Порядок в Уфе мы навели быстро – уже в феврале даже по ночам в городе стало тихо и безопасно. Дисциплина среди чекистов была железная, мародерство пресекалось на корню. ГубЧека как-то проводила обыск в номерах Бровкина на Большой Успенской – искали адъютанта генерала Дутова, который, по слухам, нелегально прибыл в Уфу. Адъютанта не нашли – его вскоре арестовали в другом месте – но после обыска в ЧК явилась особа, которая представилась женой купца, с требованием вернуть изъятые у нее драгоценности – серьги, кольцо и часы. Председатель Чека Ермолаев устроил очную ставку, и купчиха сразу опознала своего обидчика. Тот – я этого Голикова знал с детства – отпираться не стал, но заявил, что просто не успел сдать реквизированное. Ермолаев распорядился драгоценности купчихе немедленно вернуть, а Голикова за мародерство в тот же день приговорили к расстрелу. Казнить его поручили мне. Ваську Голикова, друга своего детства, скромного и тихого парня, я должен был расстрелять! Он так не походил на мародера!
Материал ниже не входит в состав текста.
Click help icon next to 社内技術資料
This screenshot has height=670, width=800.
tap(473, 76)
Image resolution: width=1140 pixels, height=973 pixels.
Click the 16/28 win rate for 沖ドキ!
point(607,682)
Вечером посадил я его в пролетку и повез на железнодорожный мост. Дорогой он просил меня утром зайти к матери, отдать ей узел с бельем – пусть, мол, обо мне не беспокоится: «я не враг советской власти». Мне очень было его жаль, но что я мог поделать? Его надо было расстрелять, чтобы неповадно было другим. Приехали на мост. Когда Михаил Дьяконов и случайно оказавшийся там же мой брат выразили желание его казнить, я возражать не стал. Повели мы Ваську по мосту, он впереди, мы втроем – сзади. Михаил и Павел выстрелили ему в спину. Он упал и захрипел, я подбежал и сбросил его в Белую. Вот какие бывали у нас дела!
Сегодня страшно об этом вспоминать и еще тяжелее писать. Но из песни слов не выкинешь. Так было надо. Петр Гузаков, уполномоченный ВЧК по Сибири, расстрелял Салова, с которым был дружен с детства, в 1906–1907 годах они вместе сидели в тюрьме. Этот Садов, будучи комендантом омской губЧека, сошелся с одной красивой заключенной, заклятым врагом советской власти. Виктор Дьяконов, сотрудник той же губЧека, рассказывал мне, что Петька Гузаков плакал, когда Салова вели на расстрел. Одного его слова достаточно было, чтобы отменить приговор. Но он выдержал и этого слова не сказал.
Вскоре на том же железнодорожном мосту был расстрелян и адъютант Дутова. Его взяли в номерах Боброва вскоре после казни Голикова. Расстреливал брат Павел в присутствии того же Михаила Дьяконова. По их рассказам, как и на допросе в ЧК, тот держал себя надменно, презрительно поджимал губы. Только перед смертью дрогнул – закрыл глаза. Его труп тоже сбросили в Белую. После него застрелили одного бывшего провокатора по фамилии, кажется, Королев. Больше расстрелов у нас в Уфе с января по июнь 1918 года не было, если не считать перестрелок с бандитами.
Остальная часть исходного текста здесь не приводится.